• _Items from a dataset_
-------------------------
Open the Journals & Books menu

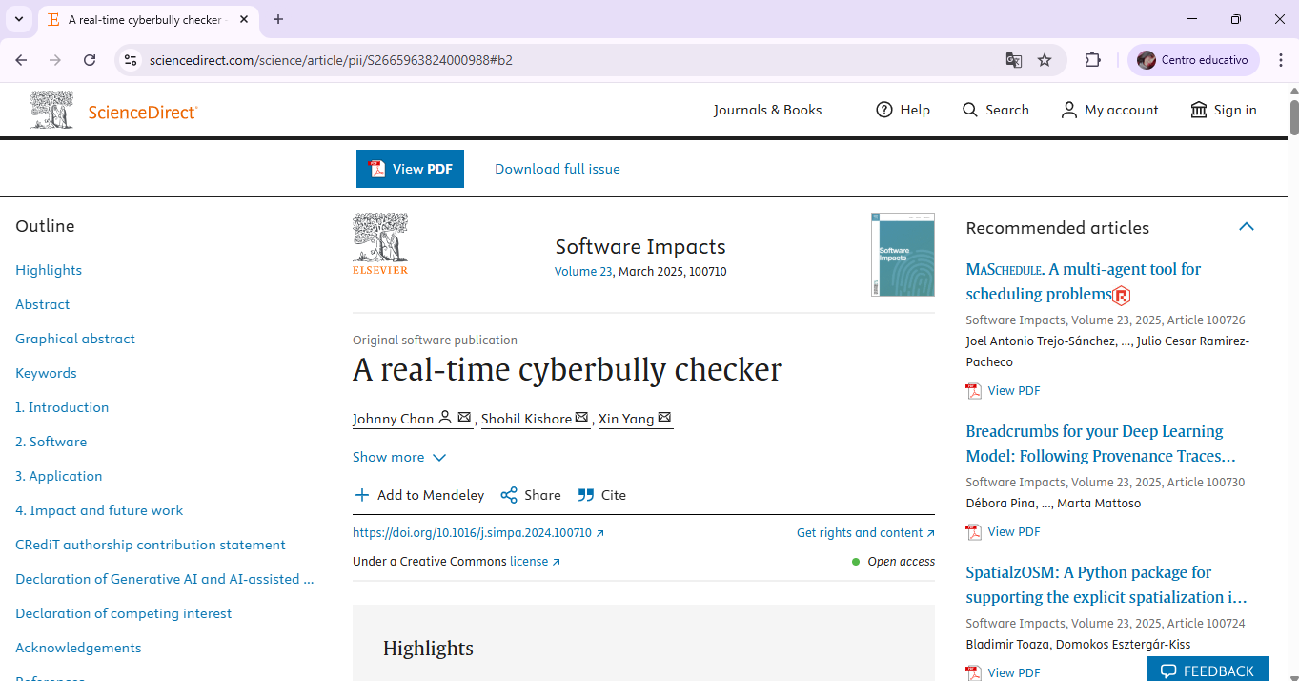coord(767,110)
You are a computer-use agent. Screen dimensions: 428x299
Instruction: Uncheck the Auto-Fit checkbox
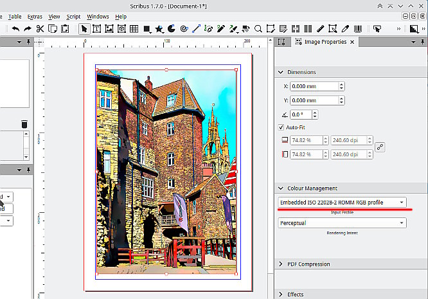tap(281, 127)
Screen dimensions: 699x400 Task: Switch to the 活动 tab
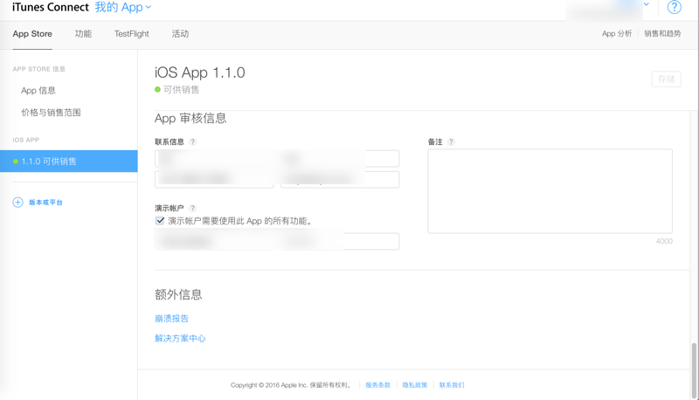pyautogui.click(x=180, y=34)
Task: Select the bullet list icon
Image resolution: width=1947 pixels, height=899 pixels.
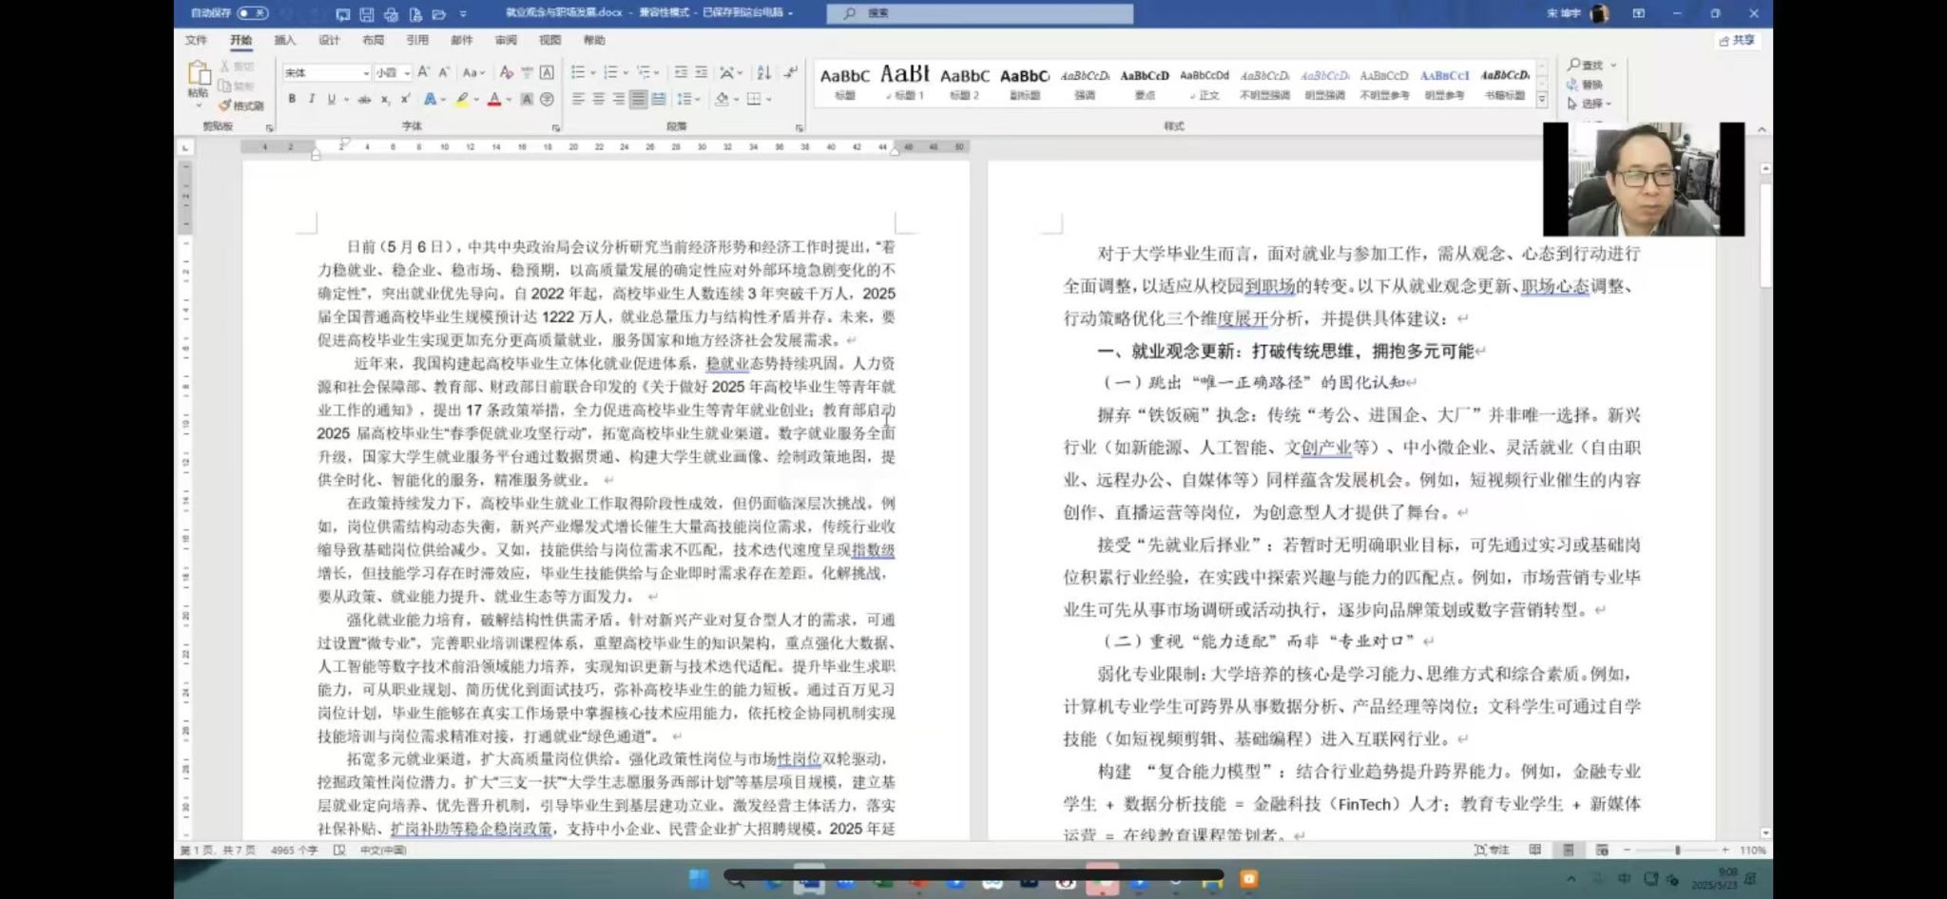Action: point(578,72)
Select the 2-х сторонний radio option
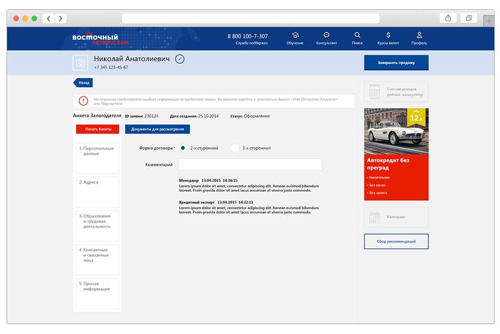Screen dimensions: 500x334 point(183,148)
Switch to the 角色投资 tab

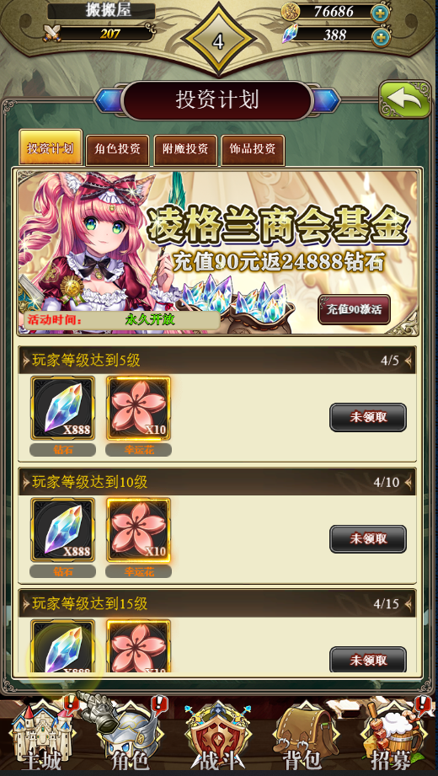coord(118,149)

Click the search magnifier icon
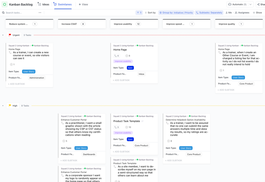pos(3,12)
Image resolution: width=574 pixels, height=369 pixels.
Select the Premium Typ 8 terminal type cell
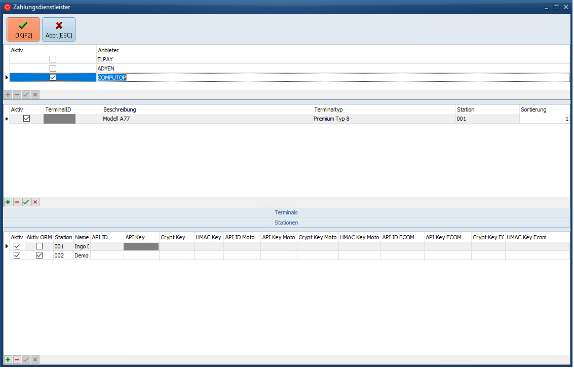click(x=384, y=119)
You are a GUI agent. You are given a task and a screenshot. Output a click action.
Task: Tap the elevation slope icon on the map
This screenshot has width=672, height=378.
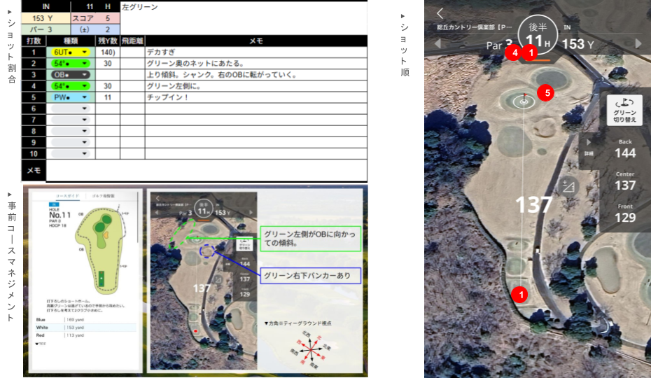(568, 186)
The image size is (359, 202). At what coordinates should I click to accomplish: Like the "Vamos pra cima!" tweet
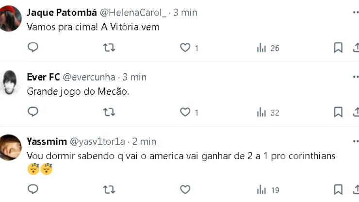coord(185,48)
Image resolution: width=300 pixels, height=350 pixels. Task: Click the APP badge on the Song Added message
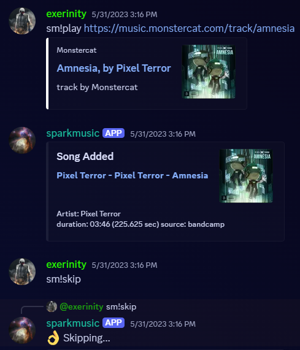(x=113, y=133)
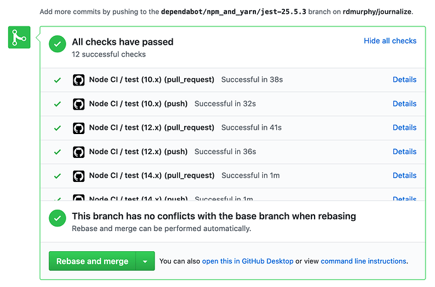Click open this in GitHub Desktop link
This screenshot has width=435, height=287.
(x=248, y=261)
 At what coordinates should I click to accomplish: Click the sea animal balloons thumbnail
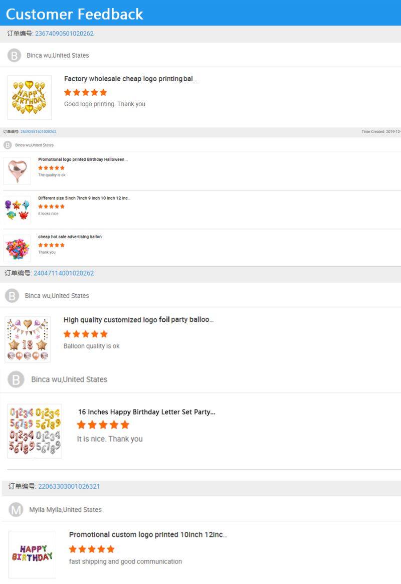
-------------------------
• _What the task asks_
Search each line of the data above for "agent", and copy the lines where it occurs.

• _Task response_
You are a computer-use agent. Screen dimensions: 428x299
You are a GUI agent. You are given a task and a screenshot. Output a click action.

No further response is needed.